- **Problem set**:
- a) Reproduce the master valve passage word for word, beginning at the words "A master valve 23" and stopping after "master valve passage.".
- b) Answer these questions from the master valve passage:
(i) What seals the master valve with respect to the tubing head?
(ii) What feature of a master valve's construction keeps the center lines of its passages from being placed close together?
(iii) Within what kind of vertical distance must the tubing strings be spread apart?

- **Passage to read**:
---+---
A master valve 23 is connected above the tubing head by means of bolts 24 or the like and is sealed with respect thereto by means of an annular seal ring 25. This master valve has a pair of side-by-side passages 23a extending therethrough separately connecting at their lower ends with the tubing hangers 21. More particularly, and as shown in the aforementioned patent, the lower ends of the passages 23a are provided with tubular enlargements for fitting closely about tubular upper extensions on the tubing hangers 21, and suitable seal means is disposed therebetween to insure the separate connection of each tubing string with its master valve passage.
As previously mentioned, the tubing strings 22 may extend through the inner casing 13 as closely as their couplings (not shown) permit to enable the operator to use a casing of the least possible size. However, and as also mentioned above, the center lines through the passages 23:! of the master valve 23 cannot be disposed this close together, principally because of the peculiar construction of a master valve which requires the disposal of a separate valve member across each side-by-side passage. Thus, in order to take full advantage of the smallest possible casing, and thus the least expensive drilling costs, the operator must somehow enable the tubing strings to be spread apart from within the casing to their connection with the master valve. As can be seen from FIG. 1, this spreading of the tubing strings must be accomplished within a relatively short vertical distance. In fact, and as previously mentioned, it has not been heretofore found possible to so spread the tubing strings without larger diameter casing at the upper end of the casing string.
---+---
(Records for locating displayed items)
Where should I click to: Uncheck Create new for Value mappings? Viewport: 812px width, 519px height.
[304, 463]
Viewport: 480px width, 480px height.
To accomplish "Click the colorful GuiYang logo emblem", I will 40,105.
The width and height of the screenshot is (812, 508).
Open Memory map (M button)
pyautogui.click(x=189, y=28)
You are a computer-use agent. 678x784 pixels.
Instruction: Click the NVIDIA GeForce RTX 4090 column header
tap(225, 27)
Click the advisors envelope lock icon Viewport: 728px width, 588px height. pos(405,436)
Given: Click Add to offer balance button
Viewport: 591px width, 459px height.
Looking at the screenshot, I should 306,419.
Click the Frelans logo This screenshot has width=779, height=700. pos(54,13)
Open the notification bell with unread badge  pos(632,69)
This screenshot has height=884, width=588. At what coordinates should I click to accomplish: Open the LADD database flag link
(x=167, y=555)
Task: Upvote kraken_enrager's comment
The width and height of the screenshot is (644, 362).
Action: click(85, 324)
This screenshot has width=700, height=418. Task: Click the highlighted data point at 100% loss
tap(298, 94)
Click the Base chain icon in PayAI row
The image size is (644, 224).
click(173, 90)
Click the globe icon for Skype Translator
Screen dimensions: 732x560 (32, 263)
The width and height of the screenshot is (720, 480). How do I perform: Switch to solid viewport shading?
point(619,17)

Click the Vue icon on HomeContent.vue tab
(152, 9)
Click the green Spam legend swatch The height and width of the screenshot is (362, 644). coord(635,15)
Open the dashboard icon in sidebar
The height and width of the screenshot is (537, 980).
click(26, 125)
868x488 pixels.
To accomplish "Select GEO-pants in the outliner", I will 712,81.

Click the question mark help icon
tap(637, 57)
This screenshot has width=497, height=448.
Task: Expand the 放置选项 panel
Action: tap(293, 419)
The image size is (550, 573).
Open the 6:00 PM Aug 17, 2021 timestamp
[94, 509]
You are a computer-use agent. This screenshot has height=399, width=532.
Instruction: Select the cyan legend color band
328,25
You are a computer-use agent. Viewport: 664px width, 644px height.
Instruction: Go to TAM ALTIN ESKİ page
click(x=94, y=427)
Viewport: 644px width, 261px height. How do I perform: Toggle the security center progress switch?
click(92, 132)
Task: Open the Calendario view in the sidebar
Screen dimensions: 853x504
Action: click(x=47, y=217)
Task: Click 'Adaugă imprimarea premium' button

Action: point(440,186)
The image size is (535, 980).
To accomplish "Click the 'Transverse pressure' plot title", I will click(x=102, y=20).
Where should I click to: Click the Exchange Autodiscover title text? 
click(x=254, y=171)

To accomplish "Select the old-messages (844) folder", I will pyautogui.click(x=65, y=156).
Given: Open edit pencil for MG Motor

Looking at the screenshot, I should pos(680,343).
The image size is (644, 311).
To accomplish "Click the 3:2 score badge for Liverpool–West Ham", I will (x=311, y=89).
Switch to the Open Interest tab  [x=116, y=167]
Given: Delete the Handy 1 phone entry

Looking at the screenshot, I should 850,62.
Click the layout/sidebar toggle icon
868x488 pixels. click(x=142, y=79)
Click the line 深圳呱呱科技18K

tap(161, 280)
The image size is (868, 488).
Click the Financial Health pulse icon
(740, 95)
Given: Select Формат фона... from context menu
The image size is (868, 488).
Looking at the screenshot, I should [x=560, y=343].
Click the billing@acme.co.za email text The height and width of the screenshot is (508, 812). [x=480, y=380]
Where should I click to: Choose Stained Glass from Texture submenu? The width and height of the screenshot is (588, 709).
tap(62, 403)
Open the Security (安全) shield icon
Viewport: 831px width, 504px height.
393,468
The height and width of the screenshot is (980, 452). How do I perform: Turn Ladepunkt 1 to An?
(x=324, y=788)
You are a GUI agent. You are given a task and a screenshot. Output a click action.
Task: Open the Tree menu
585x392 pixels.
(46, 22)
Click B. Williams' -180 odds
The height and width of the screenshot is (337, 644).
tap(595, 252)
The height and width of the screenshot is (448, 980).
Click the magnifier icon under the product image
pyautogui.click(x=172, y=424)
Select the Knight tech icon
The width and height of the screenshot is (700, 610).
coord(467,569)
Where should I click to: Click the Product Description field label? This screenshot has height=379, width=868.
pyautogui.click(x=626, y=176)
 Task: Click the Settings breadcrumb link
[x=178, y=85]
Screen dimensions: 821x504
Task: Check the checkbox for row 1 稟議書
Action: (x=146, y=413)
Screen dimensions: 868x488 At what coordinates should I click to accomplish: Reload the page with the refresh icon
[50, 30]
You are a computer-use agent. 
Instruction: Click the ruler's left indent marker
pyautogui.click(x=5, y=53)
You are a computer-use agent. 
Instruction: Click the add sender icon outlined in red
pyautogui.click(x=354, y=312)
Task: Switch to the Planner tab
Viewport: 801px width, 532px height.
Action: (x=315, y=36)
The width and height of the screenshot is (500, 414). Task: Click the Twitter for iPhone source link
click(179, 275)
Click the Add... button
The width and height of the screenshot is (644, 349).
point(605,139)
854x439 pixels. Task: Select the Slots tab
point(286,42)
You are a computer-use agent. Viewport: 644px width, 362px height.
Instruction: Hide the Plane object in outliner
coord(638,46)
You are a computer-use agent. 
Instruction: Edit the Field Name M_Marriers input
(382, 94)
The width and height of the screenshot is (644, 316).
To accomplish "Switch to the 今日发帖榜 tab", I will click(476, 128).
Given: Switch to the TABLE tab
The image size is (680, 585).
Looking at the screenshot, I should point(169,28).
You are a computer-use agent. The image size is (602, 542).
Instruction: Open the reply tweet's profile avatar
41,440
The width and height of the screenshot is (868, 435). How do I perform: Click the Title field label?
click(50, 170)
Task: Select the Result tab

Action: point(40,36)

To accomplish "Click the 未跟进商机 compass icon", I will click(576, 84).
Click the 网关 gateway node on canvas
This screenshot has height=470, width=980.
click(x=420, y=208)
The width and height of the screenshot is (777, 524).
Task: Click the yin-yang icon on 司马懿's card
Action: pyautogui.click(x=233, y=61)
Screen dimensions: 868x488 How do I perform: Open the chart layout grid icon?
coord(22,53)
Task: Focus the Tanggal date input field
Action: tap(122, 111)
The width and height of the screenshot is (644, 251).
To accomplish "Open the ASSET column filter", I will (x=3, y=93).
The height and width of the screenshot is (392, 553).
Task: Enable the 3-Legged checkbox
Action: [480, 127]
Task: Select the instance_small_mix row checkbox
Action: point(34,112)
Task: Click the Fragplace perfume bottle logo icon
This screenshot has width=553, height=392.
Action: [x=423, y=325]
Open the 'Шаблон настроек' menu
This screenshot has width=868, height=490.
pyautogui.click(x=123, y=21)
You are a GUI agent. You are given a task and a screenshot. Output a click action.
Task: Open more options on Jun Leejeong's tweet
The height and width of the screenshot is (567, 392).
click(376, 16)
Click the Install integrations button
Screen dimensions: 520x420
---+---
- **Exercise responses**:
- a)
A master valve 23 is connected above the tubing head by means of bolts 24 or the like and is sealed with respect thereto by means of an annular seal ring 25. This master valve has a pair of side-by-side passages 23a extending therethrough separately connecting at their lower ends with the tubing hangers 21. More particularly, and as shown in the aforementioned patent, the lower ends of the passages 23a are provided with tubular enlargements for fitting closely about tubular upper extensions on the tubing hangers 21, and suitable seal means is disposed therebetween to insure the separate connection of each tubing string with its master valve passage.

- b)
(i) An annular seal ring 25.
(ii) A separate valve member must be disposed across each side-by-side passage.
(iii) A relatively short vertical distance.